According to statistics, Xinjiang invested a total of 33.41 billion yuan (US$5.15 billion) in poverty alleviation in 2018 which lifted 537,000 people and 513 villages out of poverty, with the poverty rate dropping to 6.51 percent.

Villagers of Wuqia work at the local naan baking cooperative.

For the People

In recent years, Xinjiang has made great strides in improving the living standards of the people in both urban and rural areas.

As we drew close to No. 14 Village of Naizerbagh Town in Kashgar, we were attracted by rows of two-story houses flanking both sides of the road. The houses were local homes renovated in 2016 with government subsidies. The government subsidy was 28,500 yuan (US$4,380) for average families and 10,000 yuan (US$1,540) more for families in extreme poverty. Some villagers applied for low-interest loans.

“We used to live in thatched mud houses with leaky roofs,” illustrated Yasenkare Aili, deputy manager of the village interior decoration cooperative, who moved into the new house in 2017. “The new house is quake-proof and provides access to running water, electricity, heating and other amenities.”

In Naizerbagh Town, 1,561 families moved into their new houses just like Aili. The township mayor informed us that before the renovation project, most residents lived in shabby houses with poor infrastructure and environment. The renovation has greatly improved their living conditions to enable prosperous and content lives.

Alongside improvements in living conditions, villagers are also gaining stable income. “My wife and I earn an annual income of 40,000 to 50,000 yuan (US$6,150-7,690),” said Aili. He makes 3,000 yuan (US$460) per month at his job at the village cooperative. His wife is working at another village cooperative, earning 1,000 yuan (US$150) per month. Both of their children are enjoying the 15-year free compulsory education (the national average is nine years). At age 60, his mother is receiving a 120 yuan (US$18) monthly government subsidy for the elderly.

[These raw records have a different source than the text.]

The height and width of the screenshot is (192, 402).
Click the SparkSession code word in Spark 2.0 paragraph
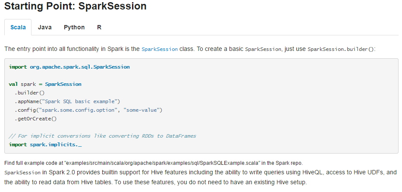tap(22, 173)
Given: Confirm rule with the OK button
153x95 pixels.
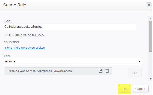Looking at the screenshot, I should (x=125, y=89).
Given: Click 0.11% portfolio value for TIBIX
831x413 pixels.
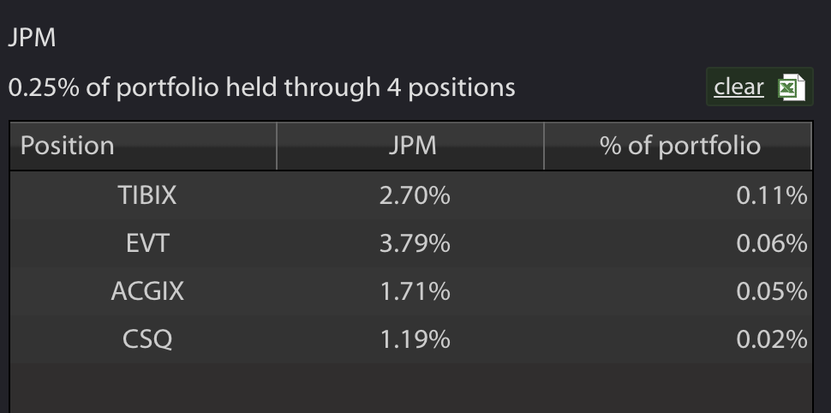Looking at the screenshot, I should (x=772, y=195).
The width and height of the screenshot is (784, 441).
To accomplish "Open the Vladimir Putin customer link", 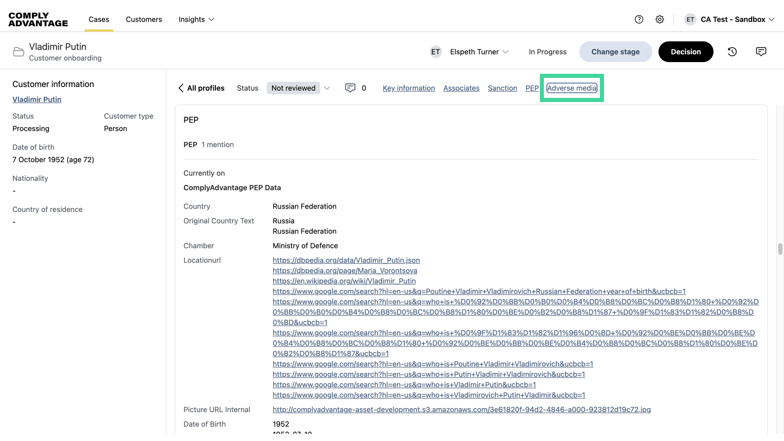I will (x=37, y=100).
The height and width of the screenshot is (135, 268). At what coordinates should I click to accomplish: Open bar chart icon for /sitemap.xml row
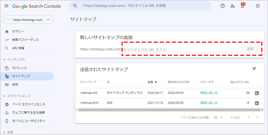(x=257, y=93)
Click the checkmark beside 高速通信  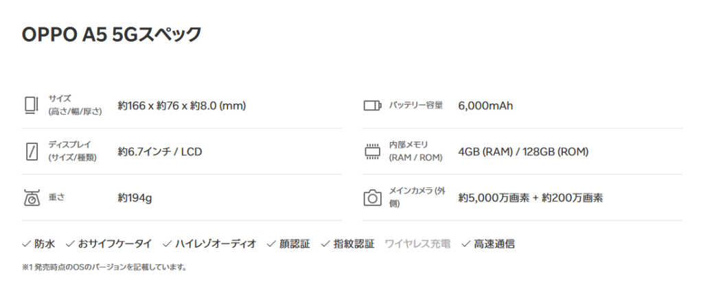click(x=465, y=244)
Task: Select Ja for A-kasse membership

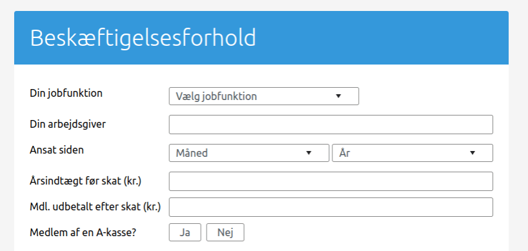Action: pyautogui.click(x=185, y=232)
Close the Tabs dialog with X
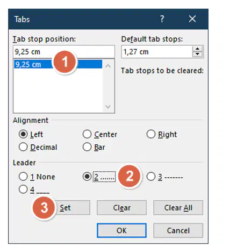 (192, 19)
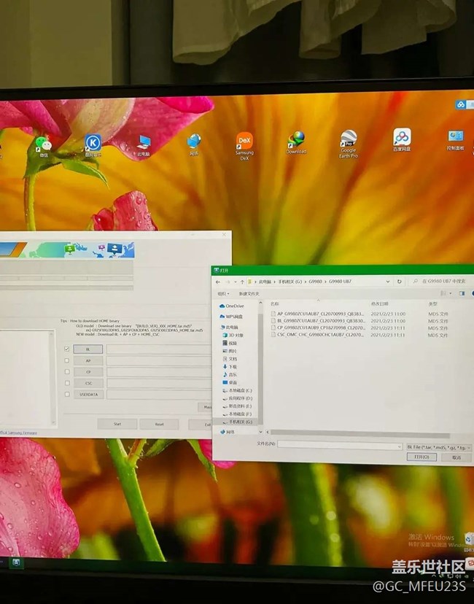This screenshot has width=474, height=604.
Task: Open Baidu Netdisk desktop icon
Action: point(402,137)

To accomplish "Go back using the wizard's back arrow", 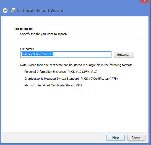I will coord(5,11).
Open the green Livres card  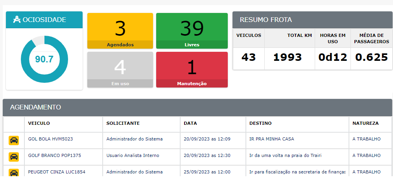pos(192,31)
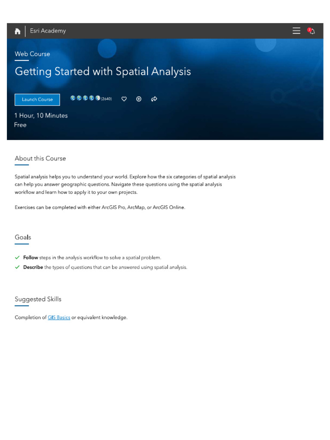This screenshot has height=440, width=330.
Task: Click the About this Course heading
Action: pyautogui.click(x=40, y=158)
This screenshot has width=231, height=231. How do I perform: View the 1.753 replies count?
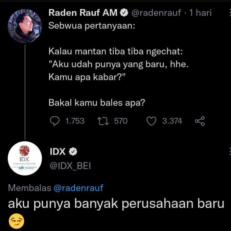point(75,121)
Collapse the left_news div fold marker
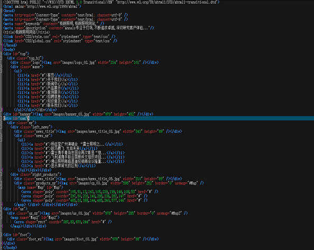Viewport: 314px width, 250px height. tap(1, 127)

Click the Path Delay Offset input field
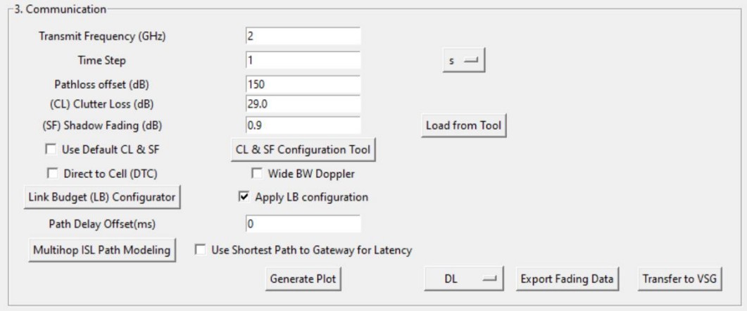tap(303, 224)
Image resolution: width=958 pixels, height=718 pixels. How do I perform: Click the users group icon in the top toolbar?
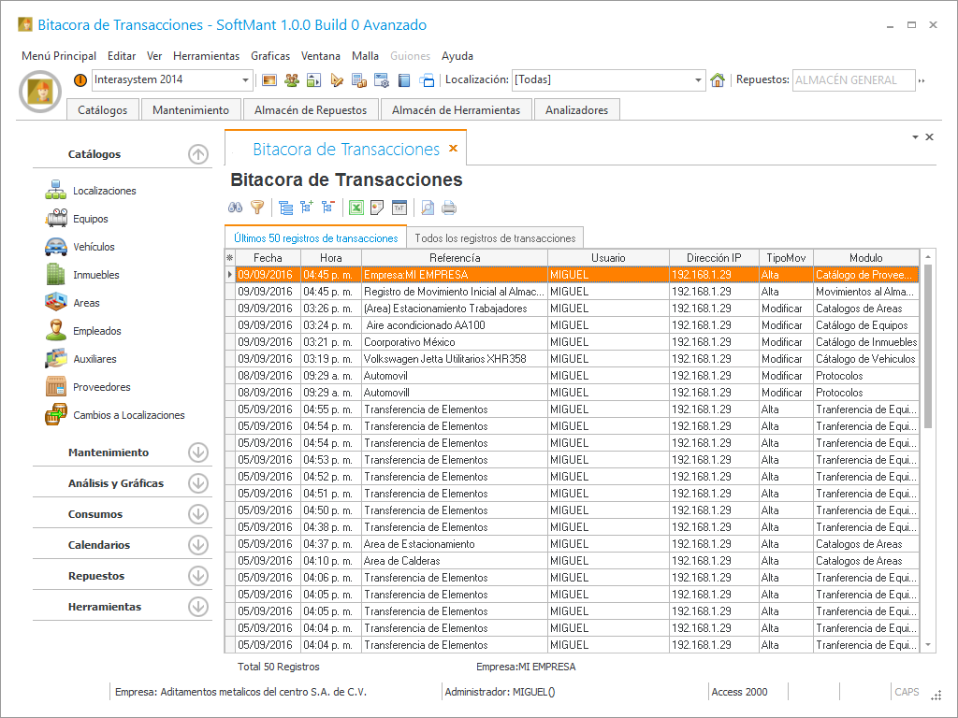pos(292,80)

Aili’s family is also benefiting from preferential medical care policies. “Since 2016, we have had a free medical checkup every year,” noted Aili, “And 95 percent of the costs of medical care in the county hospital and village clinic can be reimbursed. We are feeling more satisfied and secure than ever before.”

In recent years, Xinjiang has invested more than 70 percent of its financial expenditures and assistance funds from eastern provinces and municipalities in improving the well-being of the people, which has benefited 20 million people of all ethnic groups throughout the autonomous region.